Bobby Rush (born Emmett Ellis Jr) is joined on this album by Dexter Allen (guitar and bass) and Joey Robinson (drums and keyboards). In addition to the guitar, Rush handles all vocals and, of course, the harmonica. Allen engineered the album, and he and Robinson were responsible for all mixing. This three-man ensemble’s superb musical skills are on display throughout this tightly produced record.
Themes of fun, funk, and love are found throughout the album. “Running In And Out” has that toe-tapping, funk-filled groove that is signature Bobby Rush. “TV Mama” is fun and fresh with Robinson’s grinding keyboard baseline, while Rush sings about loving his woman with the big wide screen. With its slow, steady beat, “You’re Gonna Need A Man Like Me” takes you back to those Delta blues standards from long ago, including a haunting melody, and ends with a terrific harmonica outro.
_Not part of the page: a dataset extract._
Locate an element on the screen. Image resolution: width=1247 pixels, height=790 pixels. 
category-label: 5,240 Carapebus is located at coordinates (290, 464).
“I’m The One” touches each one of these themes with its robust story-telling, a driving backbeat, and sensational musicianship from this small studio ensemble. The song might be best described as a Bobby Rush anthem and may soon become a fan favorite wherever Rush performs live.
All My Love For You begins with “I’m Free,” an autobiographical insight into Rush’s boyhood and early years. Solid harp playing and that signature funk provide a strong start to the album. “One Monkey Can Stop A Show” features a standard blues draw with a heavy keyboard rhythm and a brass-inspired beat. Rush’s storytelling prowess is on display for “I’ll Do Anything For You” with its bluesy beat and call-and-response guitar riffs. The album ends with “I Got A Proposition For You,” a barrelhouse-inspired piano and keyboard number, which also highlights this small tight ensembles’ musicianship.
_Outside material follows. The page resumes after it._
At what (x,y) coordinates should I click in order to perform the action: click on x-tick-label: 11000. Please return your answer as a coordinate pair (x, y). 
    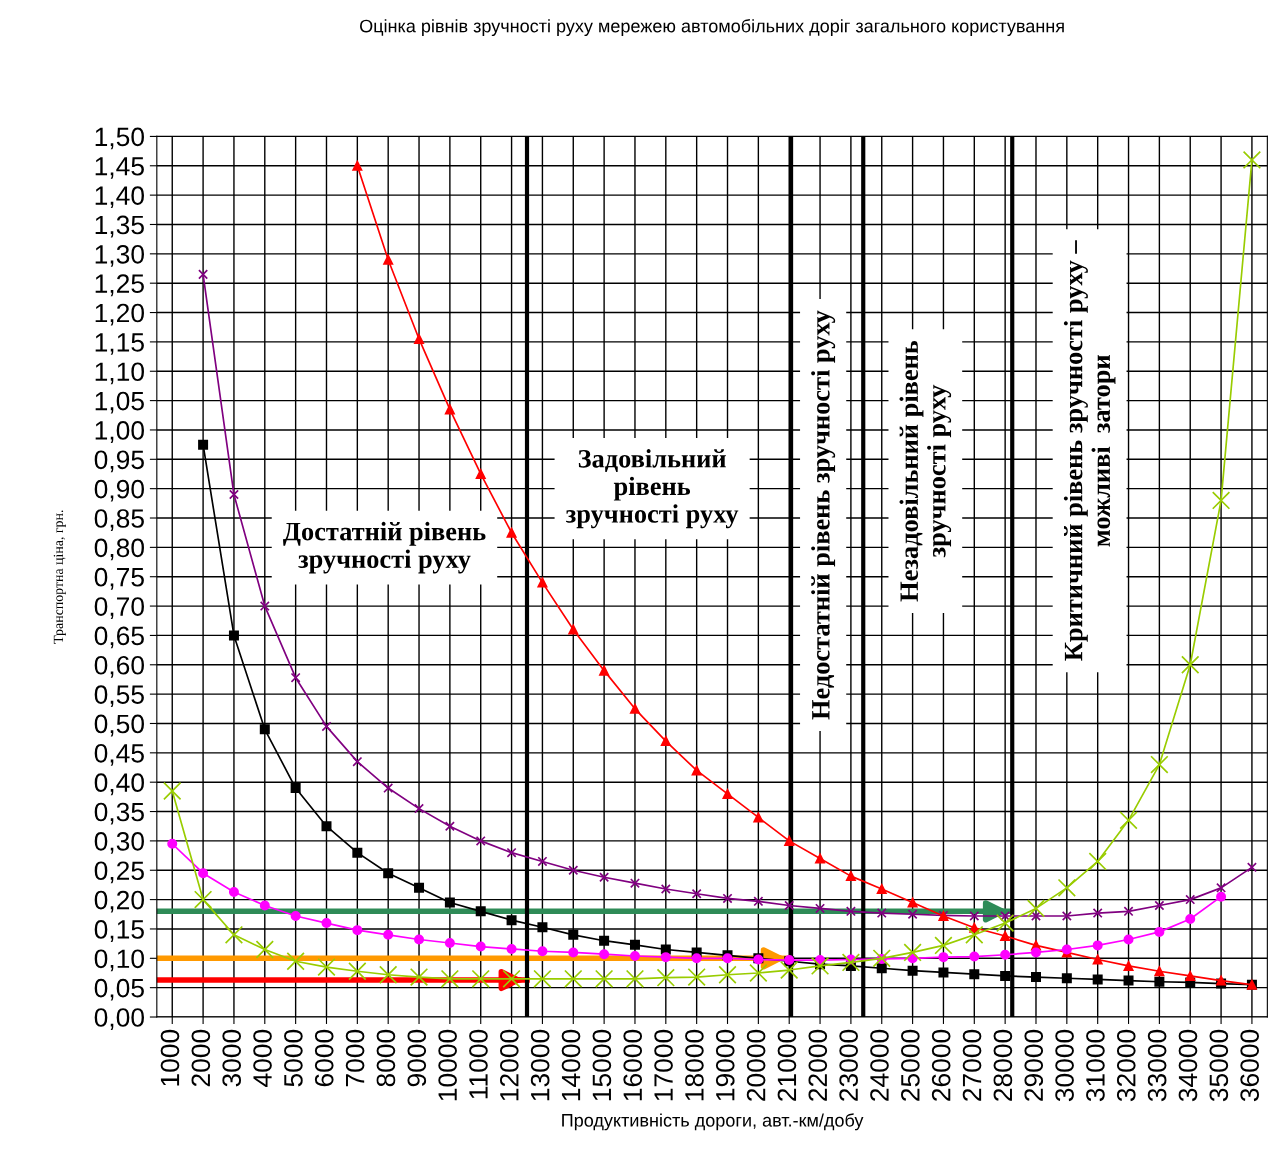
    Looking at the image, I should click on (478, 1064).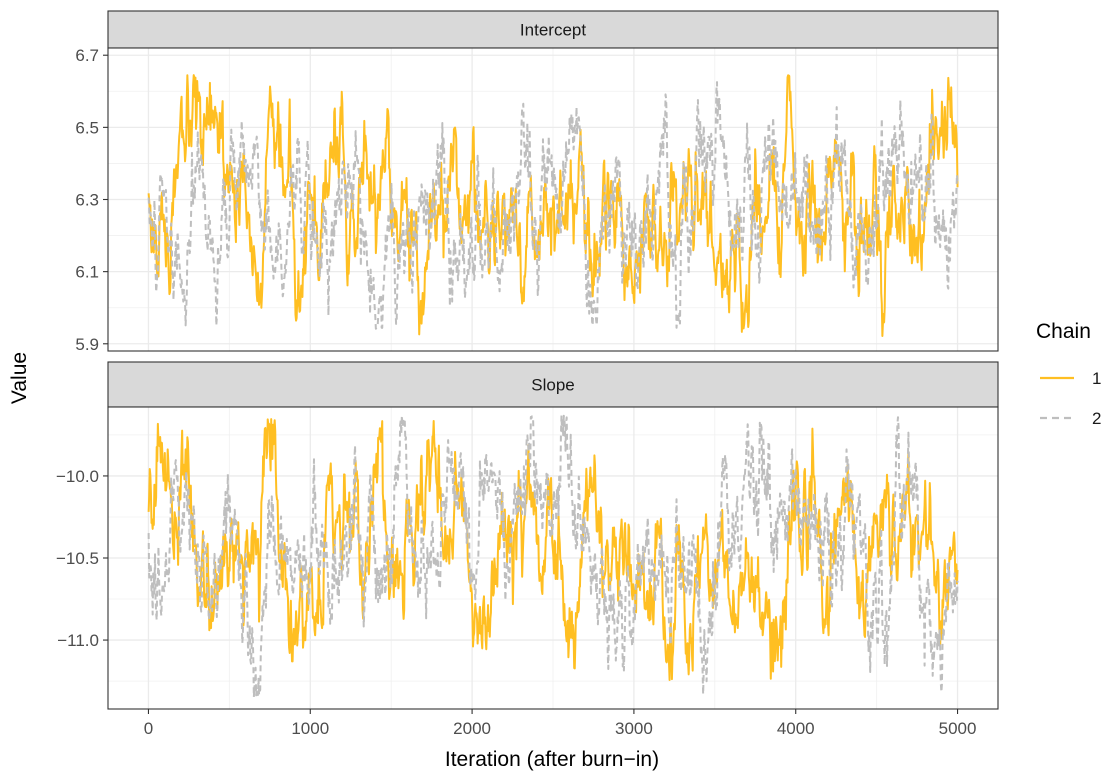 The width and height of the screenshot is (1111, 777). I want to click on y-tick-label: 6.7, so click(87, 56).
With All My Love For You, Rush proves that he is definitely The One—a gifted and talented artist who continues to bridge the past with the present. A true gift for today’s blues fans, Rush has earned the right to be called an elder statesman of the genre that is the backbone of modern American music.
Rush has toured the world, spreading the gospel of the blues, and being named “International Dean of the Blues” and “Friendship Ambassador to the Great Wall of China.” He truly loves the music and the opportunity to still share it with people. It’s impossible to be in a bad mood in his presence. “Blues is the mother of all music. If you don’t love the blues, you probably don’t like your mama.”
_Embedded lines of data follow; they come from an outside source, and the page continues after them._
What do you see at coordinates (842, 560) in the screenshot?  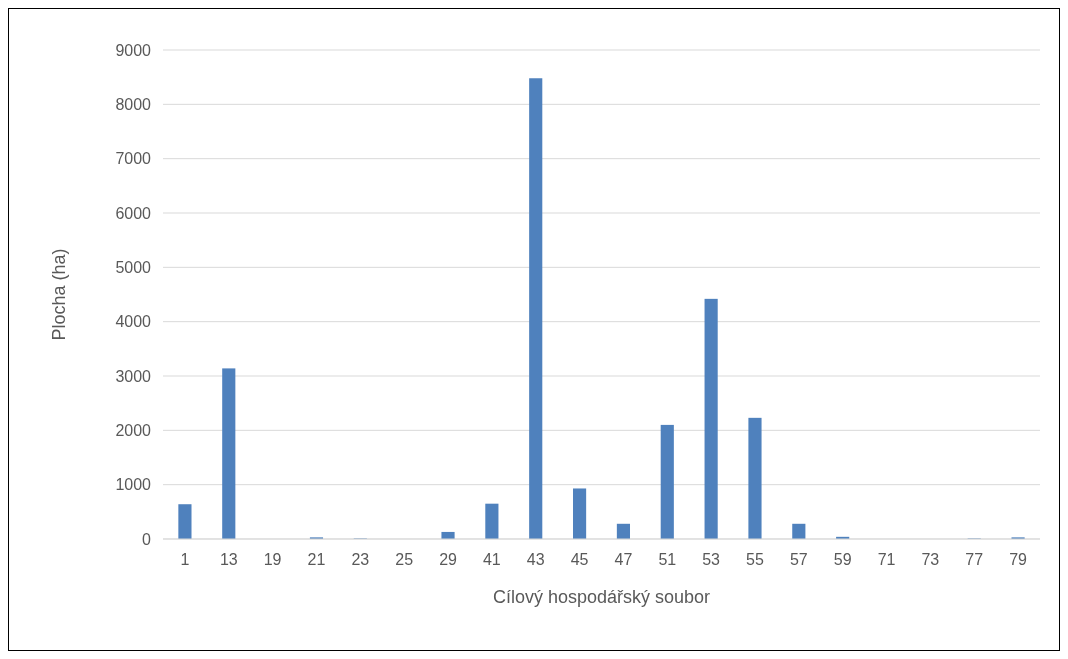 I see `x-tick-label: 59` at bounding box center [842, 560]. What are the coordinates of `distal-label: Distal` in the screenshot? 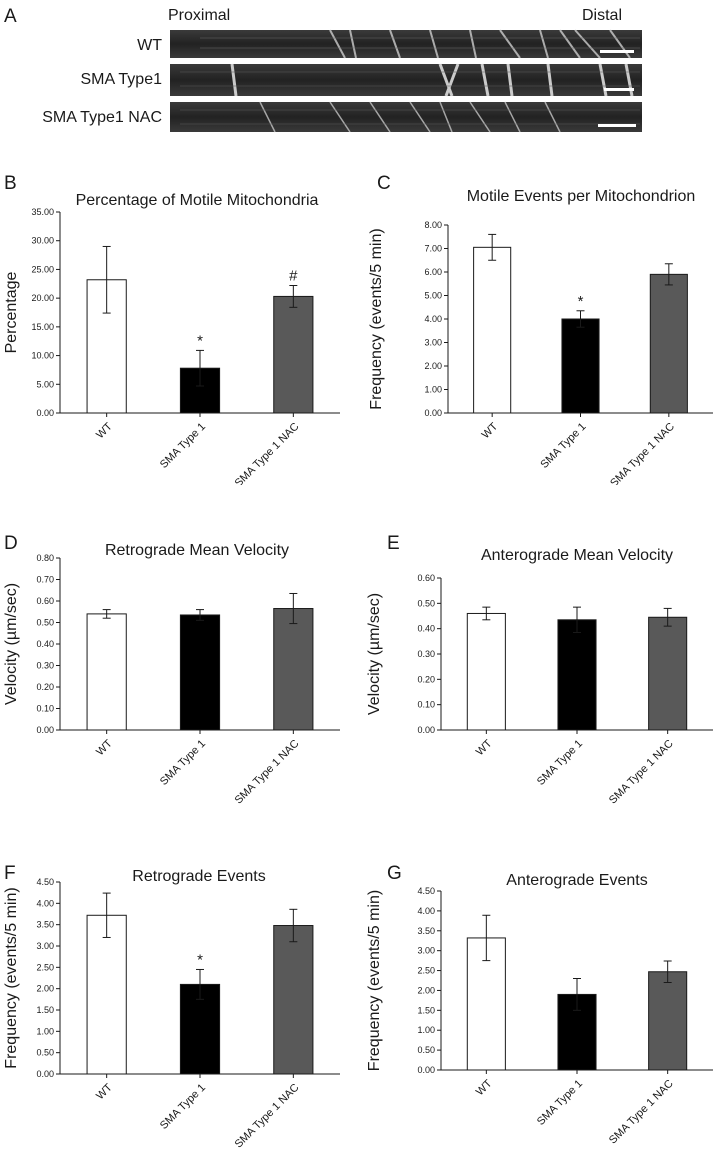 It's located at (602, 16).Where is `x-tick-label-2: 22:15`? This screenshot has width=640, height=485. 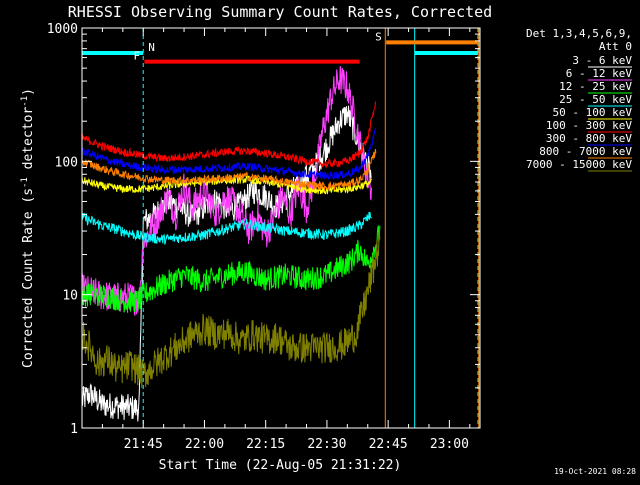 x-tick-label-2: 22:15 is located at coordinates (266, 444).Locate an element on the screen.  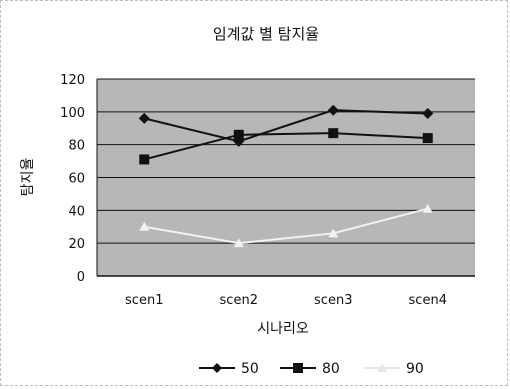
y-axis-ticks: 0 20 40 60 80 100 120 is located at coordinates (72, 179).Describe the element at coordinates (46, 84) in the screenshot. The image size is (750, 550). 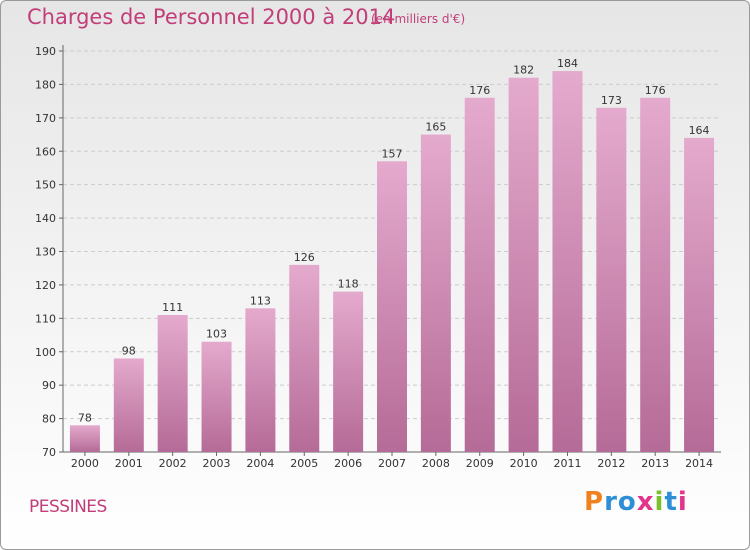
I see `y-tick-label: 180` at that location.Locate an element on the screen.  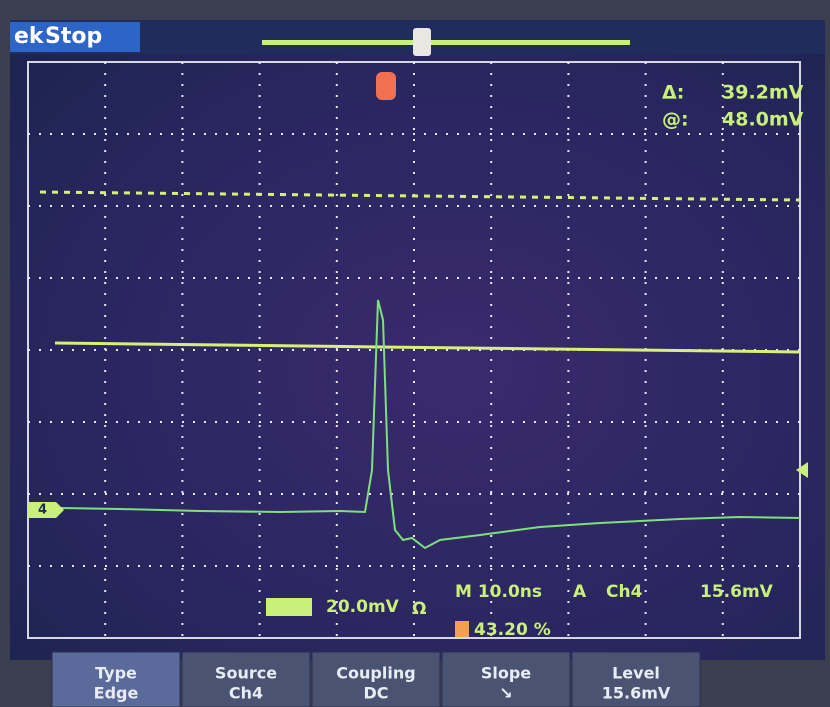
brand: ek is located at coordinates (30, 36).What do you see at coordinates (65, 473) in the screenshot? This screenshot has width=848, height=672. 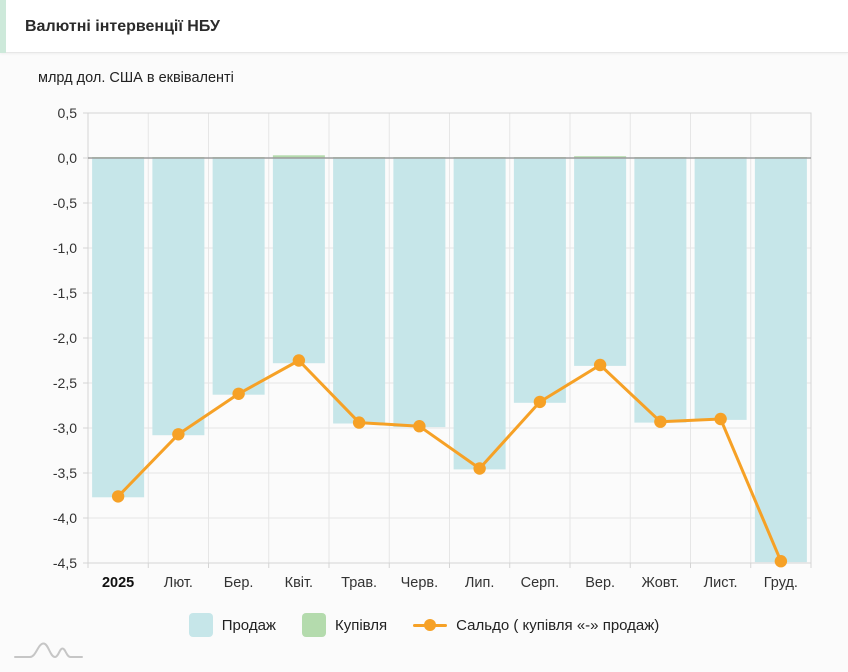 I see `y-tick-label: -3,5` at bounding box center [65, 473].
Rush is taking advantage of his moment. He was recently featured on the Grammy-winning album by The Count Basie Orchestra directed by Scotty Barnhart Basie Swings the Blues. He will appear on the forthcoming Lou Reed tribute album The Power of the Heart. A street was named after him in his adopted hometown of Jackson, Mississippi. He is touring behind this year’s Grammy-winning album All My Love For You both as a solo act and as an opening act for his friend Buddy Guy’s farewell tour. He met Guy in 1956 in Chicago. “For the last 20-25 years, we have come to grow more than friends, like brothers now,” Rush said. “We are the two oldest blues singers in this category now. Buddy gave me so much insight in life. We is the blues, this is it. Bobby Rush/Buddy Guy, Buddy Guy/Bobby Rush. Last of the kind!”